I've spent 5 hours today marking. I agree all teachers need to look at the pupils work each day and see how they've got on and what their next steps are
Look at each pupil's work, yes, see how they are getting on, yes. Marking it? No. Creating detailed records of each day's work? No. You can look at each pupil's work and help them move on by just walking around the class and talking to the kids. In secondary you don't need to tell each kid individually what their next steps are, you can do that to the whole class.
The problem is that without the red pen in books, SLT would suspect that those conversations are not happening. It sounds like a lot of marking might just be to prove to other people that assessment and feedback are actually happening, not because written feedback is more valuable than immediate verbal feedback. That's just wasting time. Instead of outsourcing that, just stop doing it.

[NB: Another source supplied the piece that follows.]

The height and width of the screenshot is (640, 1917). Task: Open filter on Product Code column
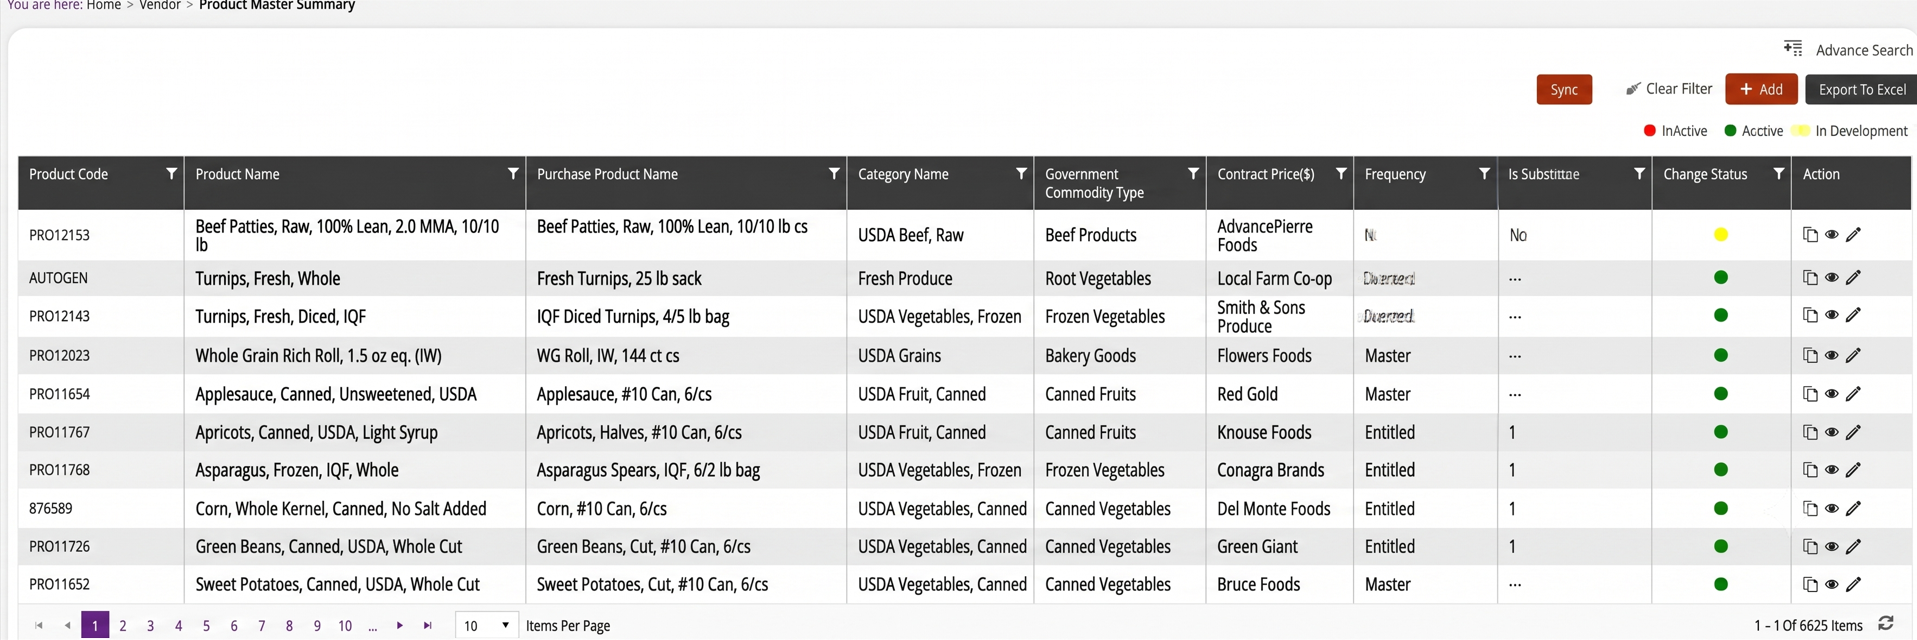(171, 174)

As for the OP, has the director of the think tank ever been a teacher? If not, then why do they feel qualified to spout off on this sort of thing? And if so, then why are they talking nonsense? Did they mark with their eyes closed? Did they learn nothing about the kids when marking their work? Did a personal knowledge of the kids not inform their marking? If they think that marking is so valueless to a teacher and a personal touch in marking so useless to a student that it can be shipped off to India, then I'm afraid I don't rate their opinions on education as worth listening to.

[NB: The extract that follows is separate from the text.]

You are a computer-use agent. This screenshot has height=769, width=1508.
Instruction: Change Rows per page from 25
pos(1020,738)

Certainly some aspects of marking don't require a teacher. I often read the answers out to homework in class, get the kids to do the ticks or crosses and write basic comments like 'use a ruler' or 'show your working', then I take it in and do the more important marking like figuring out why Jonny keeps getting the wrong answer, but I often get important feedback from the class and the class gets important feedback from me as we do the ticks and crosses. If that was sent abroad, valuable information would be lost.
The comment in the OP talks about 'how reliable' outsourced marking can be. Well reliability is all well and good, but marking is a two-way conversation between the teacher and student and if you introduce a third person who knows neither teacher nor student, then the conversation becomes less useful, regardless of the reliability of the marking.